Türk devletinin işlediği suçlar Brüksel'de yargılanacak
Brüksel'de 5-6 Şubat tarihlerinde kurulacak Halk Mahkemesi’nde, Türk devletinin Kuzey ve Doğu Suriye'de işlediği savaş ve insanlık suçları yargılanacak.
Brüksel'de 5-6 Şubat tarihlerinde kurulacak Halk Mahkemesi’nde, Türk devletinin Kuzey ve Doğu Suriye'de işlediği savaş ve insanlık suçları yargılanacak.
Suriye'de 61 yıllık Baas rejiminin devrilmesinin ardından bölgedeki belirsizlik devam ediyor. Bölgesel ve uluslararası güçler yeni kurulacak Suriye'yi tartışırken, işgalci Türk devleti ve bağlı çeteler, Kürtlerin öncülük ettiği Kuzey ve Doğu Suriye Özerk Yönetim bölgelerine saldırmaya başladı. İşgalci Türk devleti, bölgedeki belirsizlik halini fırsat görerek çeteler vasıtasıyla Tel Rifat ve Minbic'i işgal etti. İşgal edilen bölgelerde ise savaş ve insanlığa karşı suçlar işleniyor; siviller kaçırılıyor, tecavüzler, katliamlar yaşanıyor.

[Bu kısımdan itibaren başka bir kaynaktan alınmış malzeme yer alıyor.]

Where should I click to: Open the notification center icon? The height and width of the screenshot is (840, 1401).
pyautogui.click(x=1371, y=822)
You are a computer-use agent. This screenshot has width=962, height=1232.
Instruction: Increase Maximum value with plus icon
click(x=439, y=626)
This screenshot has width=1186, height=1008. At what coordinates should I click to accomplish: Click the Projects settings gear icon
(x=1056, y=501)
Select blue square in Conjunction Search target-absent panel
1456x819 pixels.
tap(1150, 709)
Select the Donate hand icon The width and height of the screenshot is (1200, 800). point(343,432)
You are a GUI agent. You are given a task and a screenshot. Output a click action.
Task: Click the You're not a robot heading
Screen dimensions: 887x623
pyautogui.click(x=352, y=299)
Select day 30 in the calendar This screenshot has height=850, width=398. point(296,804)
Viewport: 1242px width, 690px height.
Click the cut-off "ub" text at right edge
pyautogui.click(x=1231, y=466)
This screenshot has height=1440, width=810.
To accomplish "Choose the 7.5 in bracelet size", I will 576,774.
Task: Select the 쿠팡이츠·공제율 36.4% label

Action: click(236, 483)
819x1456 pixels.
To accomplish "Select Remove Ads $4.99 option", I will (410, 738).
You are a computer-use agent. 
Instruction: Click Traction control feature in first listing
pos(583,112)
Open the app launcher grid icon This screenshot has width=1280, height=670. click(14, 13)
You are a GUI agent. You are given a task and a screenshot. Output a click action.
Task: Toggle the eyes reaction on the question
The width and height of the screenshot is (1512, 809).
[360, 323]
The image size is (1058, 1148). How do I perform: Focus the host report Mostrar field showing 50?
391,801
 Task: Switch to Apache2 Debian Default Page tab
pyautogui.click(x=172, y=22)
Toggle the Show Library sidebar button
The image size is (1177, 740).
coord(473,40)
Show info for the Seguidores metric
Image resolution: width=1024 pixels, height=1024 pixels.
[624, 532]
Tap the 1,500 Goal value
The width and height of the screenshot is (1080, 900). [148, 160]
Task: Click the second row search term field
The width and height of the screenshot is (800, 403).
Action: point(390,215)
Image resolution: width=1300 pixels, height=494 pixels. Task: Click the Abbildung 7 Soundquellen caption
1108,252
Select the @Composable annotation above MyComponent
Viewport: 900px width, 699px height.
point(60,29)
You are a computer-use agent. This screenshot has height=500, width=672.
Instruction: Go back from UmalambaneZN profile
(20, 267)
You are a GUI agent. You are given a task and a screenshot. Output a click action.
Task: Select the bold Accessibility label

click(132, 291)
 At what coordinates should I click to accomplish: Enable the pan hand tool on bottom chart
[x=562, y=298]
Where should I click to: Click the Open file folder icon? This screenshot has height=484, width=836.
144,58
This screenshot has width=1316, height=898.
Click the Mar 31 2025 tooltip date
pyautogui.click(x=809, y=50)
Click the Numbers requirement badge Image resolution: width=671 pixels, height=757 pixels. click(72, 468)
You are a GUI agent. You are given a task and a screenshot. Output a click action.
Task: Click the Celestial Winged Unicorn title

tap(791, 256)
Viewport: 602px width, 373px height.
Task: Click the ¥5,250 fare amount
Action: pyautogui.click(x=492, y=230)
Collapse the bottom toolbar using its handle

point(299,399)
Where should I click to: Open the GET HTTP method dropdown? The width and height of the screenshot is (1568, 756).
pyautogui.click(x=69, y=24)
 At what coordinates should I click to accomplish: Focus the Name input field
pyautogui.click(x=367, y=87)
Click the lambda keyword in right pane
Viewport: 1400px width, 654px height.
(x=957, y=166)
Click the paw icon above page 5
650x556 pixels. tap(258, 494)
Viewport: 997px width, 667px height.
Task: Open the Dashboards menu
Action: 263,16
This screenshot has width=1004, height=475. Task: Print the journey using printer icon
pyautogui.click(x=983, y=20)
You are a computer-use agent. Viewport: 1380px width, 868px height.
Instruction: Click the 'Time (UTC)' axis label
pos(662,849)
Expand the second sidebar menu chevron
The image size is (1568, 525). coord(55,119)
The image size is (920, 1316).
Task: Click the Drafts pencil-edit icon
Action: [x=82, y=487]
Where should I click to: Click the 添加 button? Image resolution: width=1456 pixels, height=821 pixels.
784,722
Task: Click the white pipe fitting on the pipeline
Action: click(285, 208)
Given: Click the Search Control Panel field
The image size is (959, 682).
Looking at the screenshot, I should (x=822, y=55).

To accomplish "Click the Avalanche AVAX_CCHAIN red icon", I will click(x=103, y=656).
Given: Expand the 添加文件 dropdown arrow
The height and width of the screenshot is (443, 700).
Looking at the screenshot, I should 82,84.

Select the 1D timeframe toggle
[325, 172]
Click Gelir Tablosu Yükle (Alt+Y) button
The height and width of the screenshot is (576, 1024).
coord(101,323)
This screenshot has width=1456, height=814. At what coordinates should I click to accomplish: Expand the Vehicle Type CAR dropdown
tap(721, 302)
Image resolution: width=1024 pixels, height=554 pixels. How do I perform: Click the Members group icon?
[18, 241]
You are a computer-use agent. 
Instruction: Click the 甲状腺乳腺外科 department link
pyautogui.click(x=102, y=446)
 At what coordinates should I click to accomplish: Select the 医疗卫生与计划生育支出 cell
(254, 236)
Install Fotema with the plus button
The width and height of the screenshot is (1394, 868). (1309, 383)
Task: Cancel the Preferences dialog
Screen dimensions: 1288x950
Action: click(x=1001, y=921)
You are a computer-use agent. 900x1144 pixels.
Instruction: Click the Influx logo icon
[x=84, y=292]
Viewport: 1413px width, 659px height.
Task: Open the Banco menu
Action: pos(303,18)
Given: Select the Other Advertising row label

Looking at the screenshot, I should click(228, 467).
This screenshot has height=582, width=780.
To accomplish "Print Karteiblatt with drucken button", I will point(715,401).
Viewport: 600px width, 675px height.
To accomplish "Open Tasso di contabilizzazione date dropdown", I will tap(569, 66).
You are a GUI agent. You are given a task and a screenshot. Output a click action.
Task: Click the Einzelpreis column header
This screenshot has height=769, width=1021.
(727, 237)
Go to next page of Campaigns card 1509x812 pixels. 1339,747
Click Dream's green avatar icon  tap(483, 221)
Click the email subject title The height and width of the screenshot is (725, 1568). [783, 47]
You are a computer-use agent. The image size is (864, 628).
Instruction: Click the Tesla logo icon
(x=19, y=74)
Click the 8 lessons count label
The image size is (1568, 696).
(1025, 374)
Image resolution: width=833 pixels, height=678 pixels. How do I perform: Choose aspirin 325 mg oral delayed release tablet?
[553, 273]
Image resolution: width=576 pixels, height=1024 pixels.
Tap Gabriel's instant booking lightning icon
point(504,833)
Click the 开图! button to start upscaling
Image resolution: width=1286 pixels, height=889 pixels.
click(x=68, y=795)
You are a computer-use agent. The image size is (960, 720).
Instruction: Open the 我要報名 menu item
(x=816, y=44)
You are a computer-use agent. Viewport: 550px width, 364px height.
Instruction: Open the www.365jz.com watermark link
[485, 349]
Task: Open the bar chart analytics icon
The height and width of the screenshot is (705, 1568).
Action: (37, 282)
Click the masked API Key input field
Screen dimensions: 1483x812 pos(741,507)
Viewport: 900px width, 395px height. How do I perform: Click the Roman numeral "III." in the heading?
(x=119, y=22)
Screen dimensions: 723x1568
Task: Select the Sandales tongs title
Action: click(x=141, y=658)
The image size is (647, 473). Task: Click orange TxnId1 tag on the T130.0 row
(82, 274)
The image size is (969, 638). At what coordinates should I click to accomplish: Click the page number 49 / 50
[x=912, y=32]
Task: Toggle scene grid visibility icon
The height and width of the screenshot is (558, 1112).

ÖNCE DAİŞ SONRA SMO İLE SALDIRILAR HİÇ KESİLMEDİ
Türk devletinin bölgede işlediği bu suçlar ilk değil. Rojava Devrimi ile birlikte Türk devletinin, DAİŞ çeteleri aracılığıyla başlayan saldırıları hiç durmadı. Zaman zaman çeteler aracılığıyla, zaman zaman havadan ve karadan işgal saldırılarıyla Türk devleti, bölgedeki devrimi boğmak istedi. YPG ve YPJ güçlerinin tarihi direnişiyle DAİŞ'in toprak hakimiyetine son verilmesinin ardından Türk devleti, DAİŞ artığı çetelerden oluşturduğu SMO çeteleriyle bu saldırılarını sürdürdü. Bu da yetmedi; Gire Spî, Serêkaniyê ve Efrîn işgal edildi. Bu bölgeler Kilis ve Urfa valiliklerine bağlandı. Türk devleti, bu bölgelerde suç işlemeye devam ediyor. Türk devletinin işlediği bu suçlar, tüm belge ve delillerine rağmen uluslararası ilgili kurumlar tarafından görmezden gelindi. Bu suçlar sumen altı edildiği gibi, Türkiye'ye bu konuda herhangi bir yaptırım da uygulanmadı.
BRÜKSEL'DE HALK MAHKEMESİ KURULUYOR
Bu suçları belgelemek ve tarihe not düşmek adına, 5-6 Şubat tarihlerinde Belçika'nın başkenti Brüksel'de, L'Université libre de Bruxelles'de (Brüksel Özgür Üniversitesi- ULB) Rojava Halklar Mahkemesi'nde Türkiye, işlediği suçlar sebebiyle yargılanacak. Mahkeme, üniversitenin Etterbeek Kampüsü'nde bulunan Aula QA amfisinde yapılacak. Mahkemeye, uluslararası suçlarla ilgilenen hukukçular, insan hakları aktivistleri ve gazeteciler davet edildi.
Organizasyon, Kuzey Doğu Suriye Özerk Yönetimi Dış İlişkiler Komitesi, Türk devletinin işlediği suçları takip eden bir grup avukat, Kadın Haklarını Araştırma ve Koruma Merkezi ile insan hakları örgütleri tarafından üstlenildi.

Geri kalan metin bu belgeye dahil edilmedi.